La stessa Catherine Ashton (alto rappresentante dell'Unione per gli affari esteri e la politica di sicurezza) ha instaurato un buon rapporto con Jalili, facendo crescere le credenziali del diplomatico iraniano. Sul piano della politica interna, egli è conosciuto per il ruolo ricoperto nelle trattative sul nucleare ma non gode di un bacino elettorale forte. Tuttavia sul piano delle lobby di potere interno Jalili è molto quotato.

Gholam-Ali Haddad Adel, sebbene consuocero di Khamenei e a lui molto fedele, è l’ultima opzione dell'ayatollah per la presidenza. Adel infatti non gode di una statura internazionale in grado di gestire la complessa situazione politica né della simpatia popolare. La sua unica carta vincente è quella di essere vicino alla Guida suprema per legami di parentela e per il fatto di avergli mostrato fedeltà incondizionata negli ultimi anni sia durante la presidenza del parlamento sia nel periodo successivo. Inoltre Adel gode del sostegno del genero, Mojtaba Khamenei (secondogenito maschio della Guida suprema), il quale è una delle figure più potenti dell’ufficio della Guida Suprema. L’eventuale presidenza di Adel renderebbe la figura di Mojtaba Khamenei ancora più potente e possa aprirgli le porte del potere esecutivo.

→ **DATI GREZZI**:
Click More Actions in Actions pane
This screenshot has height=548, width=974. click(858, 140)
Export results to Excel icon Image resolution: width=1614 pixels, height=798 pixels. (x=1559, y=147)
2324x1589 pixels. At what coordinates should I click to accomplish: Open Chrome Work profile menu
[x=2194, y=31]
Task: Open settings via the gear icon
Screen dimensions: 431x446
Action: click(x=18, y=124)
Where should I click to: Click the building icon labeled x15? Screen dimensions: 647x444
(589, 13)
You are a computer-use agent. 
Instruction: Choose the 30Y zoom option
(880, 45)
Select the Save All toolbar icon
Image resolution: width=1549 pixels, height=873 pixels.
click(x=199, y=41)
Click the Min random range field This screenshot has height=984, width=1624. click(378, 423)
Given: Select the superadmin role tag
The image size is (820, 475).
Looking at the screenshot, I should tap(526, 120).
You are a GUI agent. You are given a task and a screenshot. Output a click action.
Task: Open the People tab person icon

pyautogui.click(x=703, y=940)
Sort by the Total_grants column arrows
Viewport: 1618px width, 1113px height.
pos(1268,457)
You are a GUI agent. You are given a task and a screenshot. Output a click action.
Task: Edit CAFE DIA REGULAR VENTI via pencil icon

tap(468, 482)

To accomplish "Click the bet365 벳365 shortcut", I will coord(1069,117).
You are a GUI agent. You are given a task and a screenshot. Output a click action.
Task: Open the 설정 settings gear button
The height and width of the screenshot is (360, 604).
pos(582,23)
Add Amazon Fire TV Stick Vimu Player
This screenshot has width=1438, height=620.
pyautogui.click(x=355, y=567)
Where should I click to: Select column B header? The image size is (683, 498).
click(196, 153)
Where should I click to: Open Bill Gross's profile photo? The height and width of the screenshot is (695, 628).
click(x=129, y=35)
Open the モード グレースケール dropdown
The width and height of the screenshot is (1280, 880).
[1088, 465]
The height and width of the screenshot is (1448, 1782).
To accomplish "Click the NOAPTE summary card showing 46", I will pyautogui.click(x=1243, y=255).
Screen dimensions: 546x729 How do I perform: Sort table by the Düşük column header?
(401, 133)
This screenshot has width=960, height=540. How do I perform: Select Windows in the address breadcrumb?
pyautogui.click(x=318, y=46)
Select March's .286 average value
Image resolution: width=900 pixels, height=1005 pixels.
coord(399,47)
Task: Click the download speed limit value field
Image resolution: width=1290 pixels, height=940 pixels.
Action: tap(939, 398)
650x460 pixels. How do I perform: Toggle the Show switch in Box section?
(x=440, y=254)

→ **ESERCIZI**:
1/ Riformuli in forma di elenco puntato, più breve ma con i fatti principali, il paragrafo del testo sulla politica iraniana che comincia con «Gholam-Ali Haddad Adel, sebbene consuocero».
2/ Estenda il testo sulla politica iraniana proseguendo dopo la sua ultima frase.

→ **SOLUZIONI**:
1/
- Gholam-Ali Haddad Adel è consuocero di Khamenei e gli è molto fedele, ma rappresenta l'ultima opzione dell'ayatollah per la presidenza.
- Non possiede una statura internazionale adeguata alla complessa situazione politica né gode della simpatia popolare.
- La sua unica carta vincente è la vicinanza alla Guida suprema, dovuta alla parentela e alla fedeltà incondizionata mostrata negli ultimi anni, sia da presidente del parlamento sia in seguito.
- Lo sostiene il genero Mojtaba Khamenei, secondogenito maschio della Guida suprema e una delle figure più potenti del suo ufficio.
- Una presidenza di Adel renderebbe Mojtaba Khamenei ancora più potente e potrebbe aprirgli le porte del potere esecutivo.

2/
Fronte moderato-riformista

Il fronte moderato-riformista è rappresentato dall’ex presidente Rafsanjani, il quale a sorpresa, negli ultimi minuti utili per la registrazione, lo scorso 11 maggio presso il ministero dell’Interno ha presentato la propria candidatura. Pochi analisti e osservatori della politica iraniana avevano scommesso sulla sua discesa in campo. Rafsanjani è un veterano della Repubblica Islamica, emarginato dalla vita politica su ordine della Guida Suprema a seguito delle contestate elezioni presidenziali del 2009 in cui si schierò con i riformisti e con la cosiddetta ‘Onda verde’, abbandonando il suo ex alleato Khamenei. Proprio Rafsanjani, nel 1989, dopo la morte del fondatore della Repubblica Islamica l’ayatollah Khomeini aveva elevato Khamenei alla prima carica dello Stato. La loro alleanza iniziò a deteriorarsi gradualmente a partire dal 1997 fino a raggiungere il punto di rottura definitivo nel 2009.

La discesa in campo di Rafsanjani ha creato una certa confusione nel panorama politico iraniano. L’ex presidente si è candidato con il benestare di Khamenei? Oppure lo sta sfidando? È molto difficile rispondere a questa domanda. Di certo un elemento che potrà chiarire la faccenda sarà l’esito della preselezione del Consiglio dei Guardiani. Se Rafsanjani ottenesse il nullaosta, significherebbe che la sua candidatura è stata concordata con Khamenei; in caso contrario, si tratterebbe di un suo ultimo gesto per riprendere in mano le redini del potere.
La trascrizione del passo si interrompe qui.